PROBLEM DESCRIPTION: Report, as a single figure, how many lines in the records below include "computer".

Stored data entries:
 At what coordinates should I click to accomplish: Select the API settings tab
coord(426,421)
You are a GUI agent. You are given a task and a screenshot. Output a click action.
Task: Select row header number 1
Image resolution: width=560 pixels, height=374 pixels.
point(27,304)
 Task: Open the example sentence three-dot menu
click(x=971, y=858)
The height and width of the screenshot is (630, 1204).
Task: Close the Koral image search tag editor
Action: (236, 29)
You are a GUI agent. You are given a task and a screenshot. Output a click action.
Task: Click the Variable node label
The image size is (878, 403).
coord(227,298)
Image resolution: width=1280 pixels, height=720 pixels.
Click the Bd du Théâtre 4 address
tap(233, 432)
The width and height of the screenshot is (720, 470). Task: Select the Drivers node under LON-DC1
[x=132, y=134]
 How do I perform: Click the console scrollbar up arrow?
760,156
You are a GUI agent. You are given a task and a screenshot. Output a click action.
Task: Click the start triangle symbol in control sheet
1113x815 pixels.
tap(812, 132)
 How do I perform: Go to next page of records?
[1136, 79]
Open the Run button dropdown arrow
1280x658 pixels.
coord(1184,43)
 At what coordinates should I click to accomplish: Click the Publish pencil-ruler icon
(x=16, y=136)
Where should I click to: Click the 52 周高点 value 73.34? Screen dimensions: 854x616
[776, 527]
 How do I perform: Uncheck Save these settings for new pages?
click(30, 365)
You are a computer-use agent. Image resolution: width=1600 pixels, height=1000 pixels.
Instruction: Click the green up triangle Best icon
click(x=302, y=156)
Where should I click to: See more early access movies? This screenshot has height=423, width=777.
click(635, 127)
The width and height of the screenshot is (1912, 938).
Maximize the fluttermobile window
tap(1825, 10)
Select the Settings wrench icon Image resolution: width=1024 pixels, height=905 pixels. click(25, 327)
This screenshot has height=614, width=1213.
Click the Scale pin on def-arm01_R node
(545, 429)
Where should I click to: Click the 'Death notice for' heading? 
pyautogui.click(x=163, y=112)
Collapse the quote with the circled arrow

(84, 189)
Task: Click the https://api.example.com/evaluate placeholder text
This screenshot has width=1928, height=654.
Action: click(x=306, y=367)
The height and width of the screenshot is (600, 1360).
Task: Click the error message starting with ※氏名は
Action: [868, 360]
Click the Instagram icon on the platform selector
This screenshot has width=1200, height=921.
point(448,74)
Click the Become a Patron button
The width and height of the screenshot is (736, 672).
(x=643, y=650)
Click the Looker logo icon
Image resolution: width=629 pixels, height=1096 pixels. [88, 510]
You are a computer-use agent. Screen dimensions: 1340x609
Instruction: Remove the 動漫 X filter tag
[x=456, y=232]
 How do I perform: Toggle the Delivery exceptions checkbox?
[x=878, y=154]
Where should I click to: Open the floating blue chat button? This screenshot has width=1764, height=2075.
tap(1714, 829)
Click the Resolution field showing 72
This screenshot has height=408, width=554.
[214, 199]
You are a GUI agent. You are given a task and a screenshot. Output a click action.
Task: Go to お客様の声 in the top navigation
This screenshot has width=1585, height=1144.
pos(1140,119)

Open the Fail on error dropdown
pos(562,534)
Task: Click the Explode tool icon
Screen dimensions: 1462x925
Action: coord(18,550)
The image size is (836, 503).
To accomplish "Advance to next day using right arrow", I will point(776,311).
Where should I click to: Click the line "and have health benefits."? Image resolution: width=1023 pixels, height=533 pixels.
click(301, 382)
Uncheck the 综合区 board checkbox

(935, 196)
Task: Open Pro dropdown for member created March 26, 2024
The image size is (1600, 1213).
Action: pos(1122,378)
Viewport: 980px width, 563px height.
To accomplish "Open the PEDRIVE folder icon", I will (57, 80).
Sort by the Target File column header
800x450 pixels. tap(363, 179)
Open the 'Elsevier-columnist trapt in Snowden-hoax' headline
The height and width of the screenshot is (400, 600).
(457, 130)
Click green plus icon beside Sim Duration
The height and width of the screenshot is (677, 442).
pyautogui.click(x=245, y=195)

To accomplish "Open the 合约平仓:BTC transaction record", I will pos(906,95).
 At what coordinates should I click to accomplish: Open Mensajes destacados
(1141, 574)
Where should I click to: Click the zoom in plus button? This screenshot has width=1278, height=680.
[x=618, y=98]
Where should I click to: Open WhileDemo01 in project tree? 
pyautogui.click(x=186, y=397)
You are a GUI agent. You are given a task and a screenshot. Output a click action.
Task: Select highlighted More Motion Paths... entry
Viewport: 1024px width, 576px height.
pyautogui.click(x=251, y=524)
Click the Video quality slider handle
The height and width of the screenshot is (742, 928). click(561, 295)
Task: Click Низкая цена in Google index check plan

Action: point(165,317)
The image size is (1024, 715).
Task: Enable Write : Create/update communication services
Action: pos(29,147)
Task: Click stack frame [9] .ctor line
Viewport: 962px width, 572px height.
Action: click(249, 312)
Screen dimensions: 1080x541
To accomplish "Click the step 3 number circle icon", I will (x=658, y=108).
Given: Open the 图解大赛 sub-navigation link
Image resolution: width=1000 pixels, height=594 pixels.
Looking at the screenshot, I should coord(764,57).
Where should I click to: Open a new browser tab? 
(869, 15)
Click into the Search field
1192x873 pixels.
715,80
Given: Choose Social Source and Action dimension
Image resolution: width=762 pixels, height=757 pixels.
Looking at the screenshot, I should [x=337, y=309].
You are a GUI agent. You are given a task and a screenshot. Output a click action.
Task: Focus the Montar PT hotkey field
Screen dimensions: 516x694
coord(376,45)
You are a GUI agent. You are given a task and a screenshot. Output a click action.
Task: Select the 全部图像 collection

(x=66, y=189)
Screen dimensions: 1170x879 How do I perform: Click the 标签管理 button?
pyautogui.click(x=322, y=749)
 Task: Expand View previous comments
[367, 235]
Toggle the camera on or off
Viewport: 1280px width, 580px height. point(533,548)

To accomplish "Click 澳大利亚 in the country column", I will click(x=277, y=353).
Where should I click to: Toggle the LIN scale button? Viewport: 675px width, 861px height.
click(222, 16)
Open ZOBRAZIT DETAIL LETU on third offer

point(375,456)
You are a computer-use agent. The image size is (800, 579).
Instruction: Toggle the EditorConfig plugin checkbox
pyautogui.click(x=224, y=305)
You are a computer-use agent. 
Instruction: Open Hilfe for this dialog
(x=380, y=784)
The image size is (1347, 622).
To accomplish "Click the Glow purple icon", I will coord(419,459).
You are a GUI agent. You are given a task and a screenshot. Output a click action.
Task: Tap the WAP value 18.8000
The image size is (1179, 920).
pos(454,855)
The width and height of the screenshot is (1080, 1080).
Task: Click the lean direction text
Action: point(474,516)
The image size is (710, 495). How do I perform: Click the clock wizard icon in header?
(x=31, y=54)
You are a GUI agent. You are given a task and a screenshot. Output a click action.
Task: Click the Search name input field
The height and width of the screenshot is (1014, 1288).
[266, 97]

SOLUTION TO THIS TASK: 4